Retype word for word the stretch of lines from the one containing "You are a computer-use agent." through the last line, leaving the pictures out of your answer.

▬▬▬▬▬▬

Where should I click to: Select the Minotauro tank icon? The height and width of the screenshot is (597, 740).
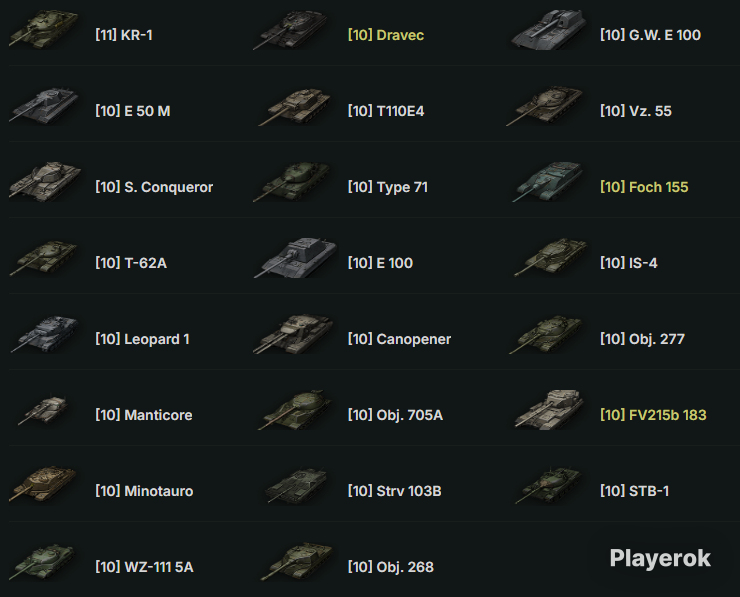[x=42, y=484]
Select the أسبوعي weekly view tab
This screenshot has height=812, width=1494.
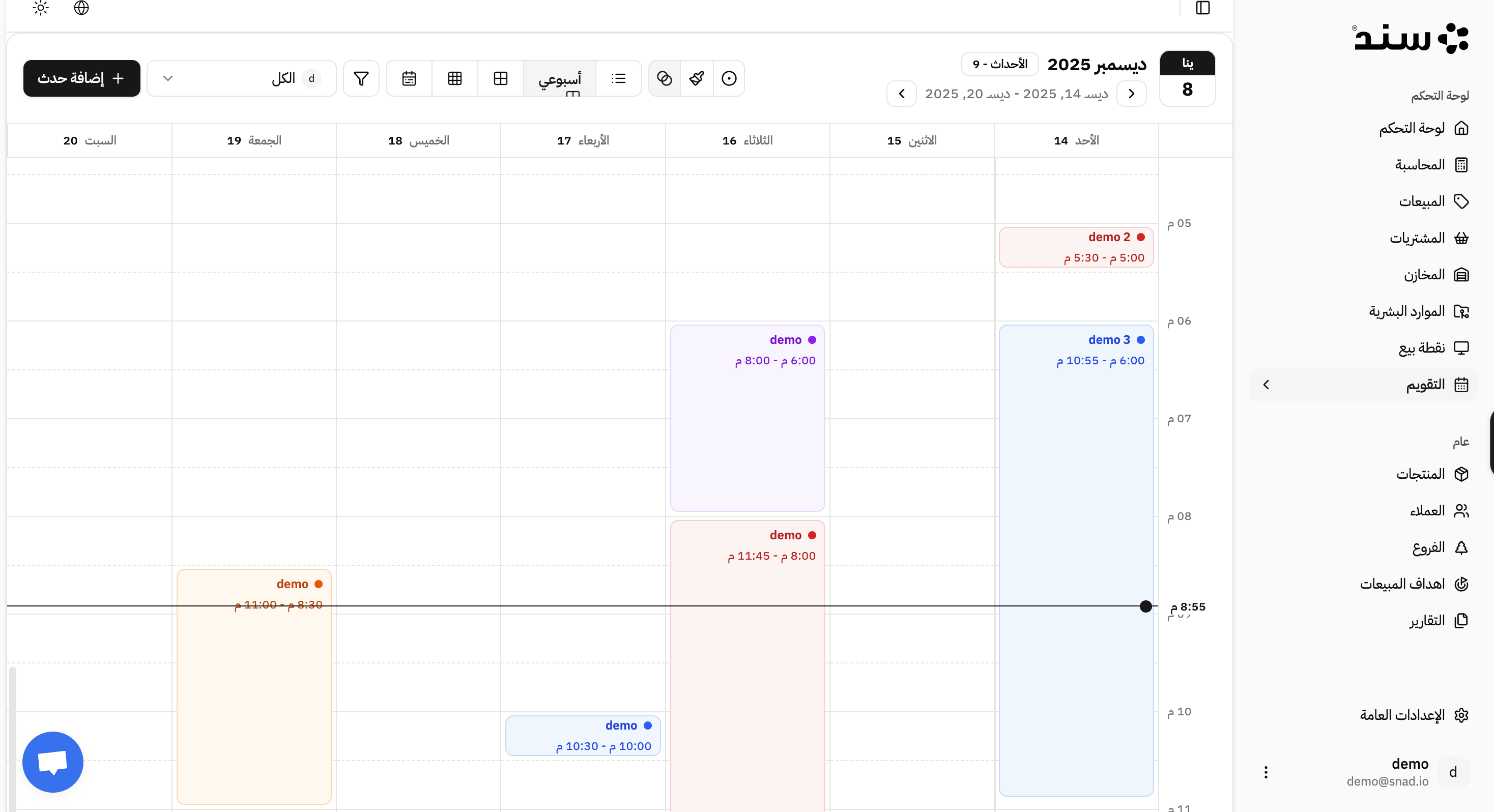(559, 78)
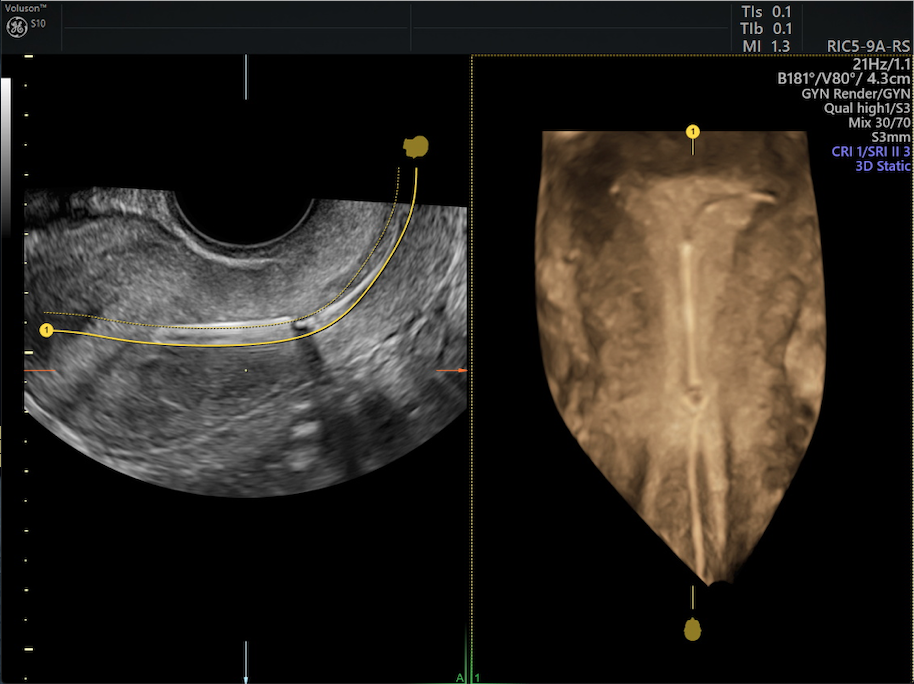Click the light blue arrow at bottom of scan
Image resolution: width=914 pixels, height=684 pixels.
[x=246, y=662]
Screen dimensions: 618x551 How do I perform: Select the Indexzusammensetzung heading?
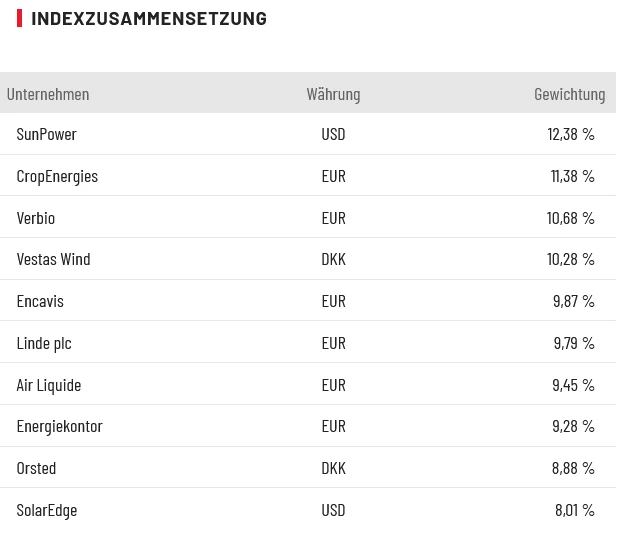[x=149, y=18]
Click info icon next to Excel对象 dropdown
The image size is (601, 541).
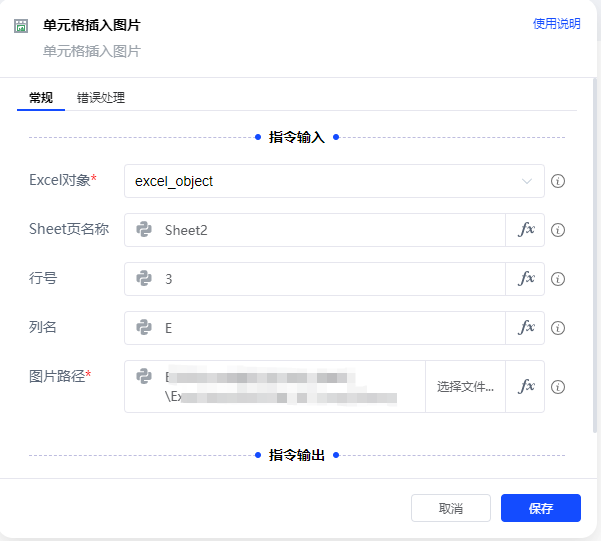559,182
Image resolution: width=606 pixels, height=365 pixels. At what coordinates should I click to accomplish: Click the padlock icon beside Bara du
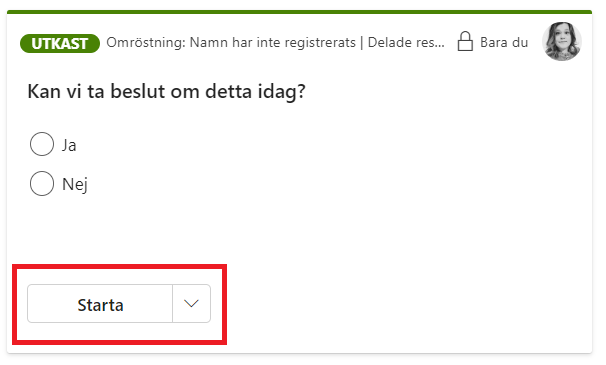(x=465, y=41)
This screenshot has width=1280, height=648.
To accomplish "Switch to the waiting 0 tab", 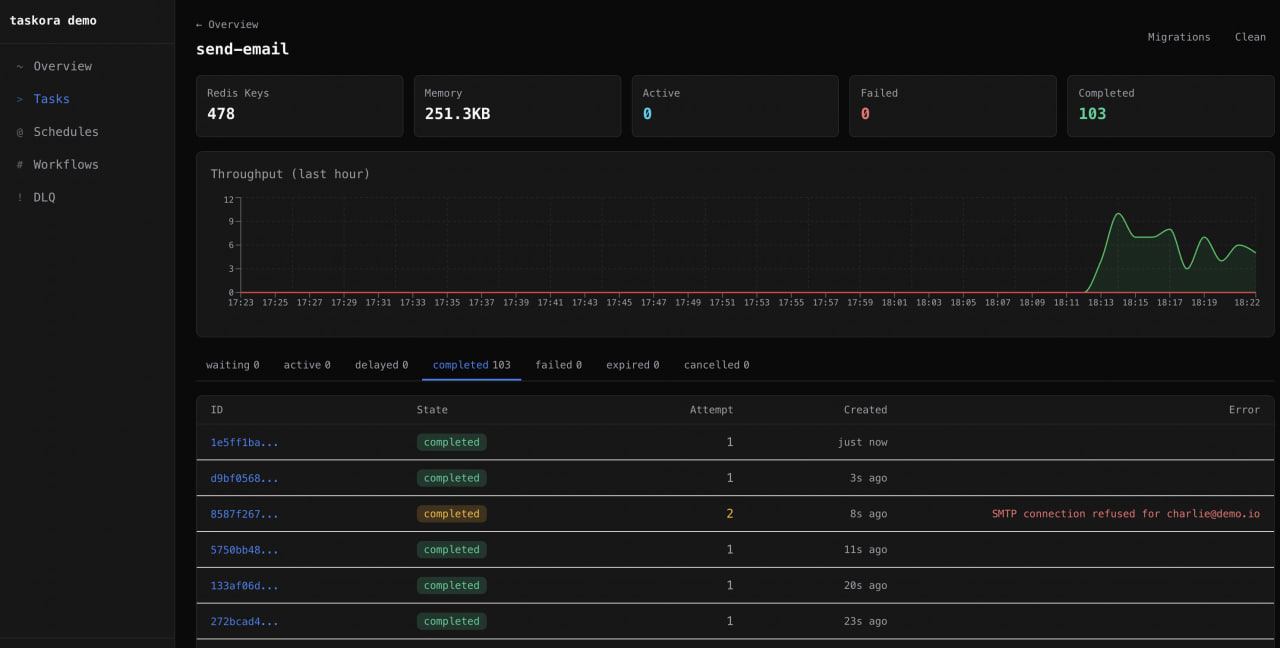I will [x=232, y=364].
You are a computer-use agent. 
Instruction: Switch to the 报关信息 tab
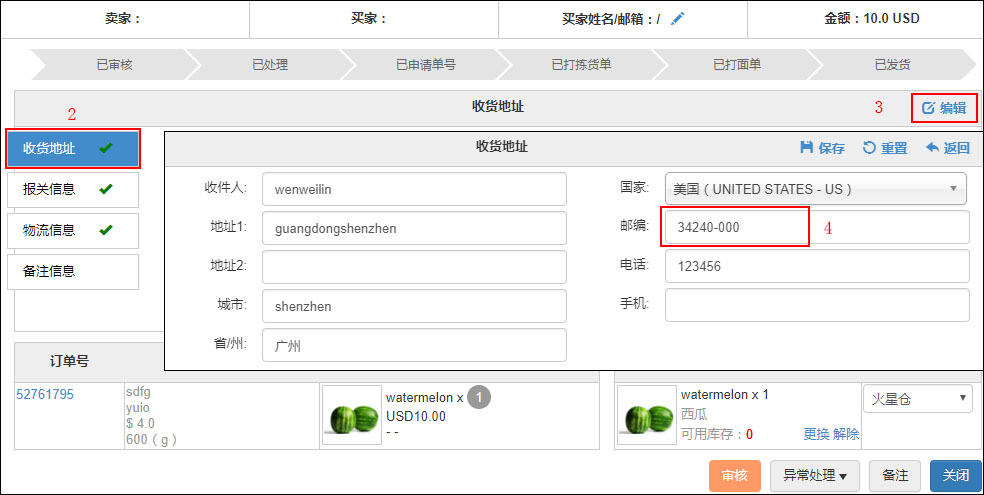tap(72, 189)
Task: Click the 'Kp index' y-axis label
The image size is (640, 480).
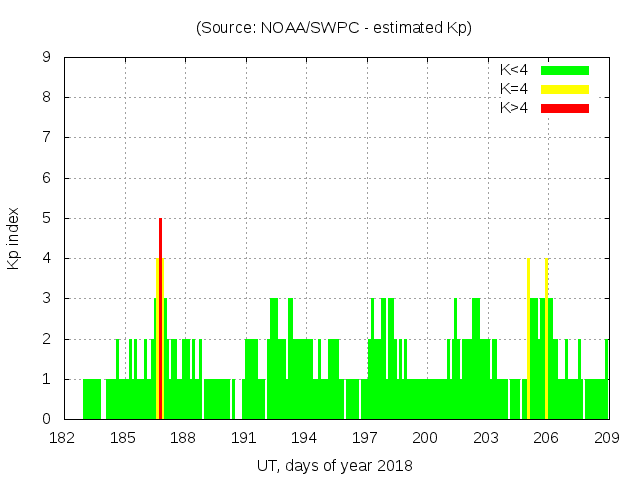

▬▬▬▬▬▬

**SOLUTION FOR THIS TASK**
You are a computer-use agent. 
Instruction: Switch to the 报关信息 tab
tap(72, 189)
Task: Click the 'Kp index' y-axis label
The image size is (640, 480).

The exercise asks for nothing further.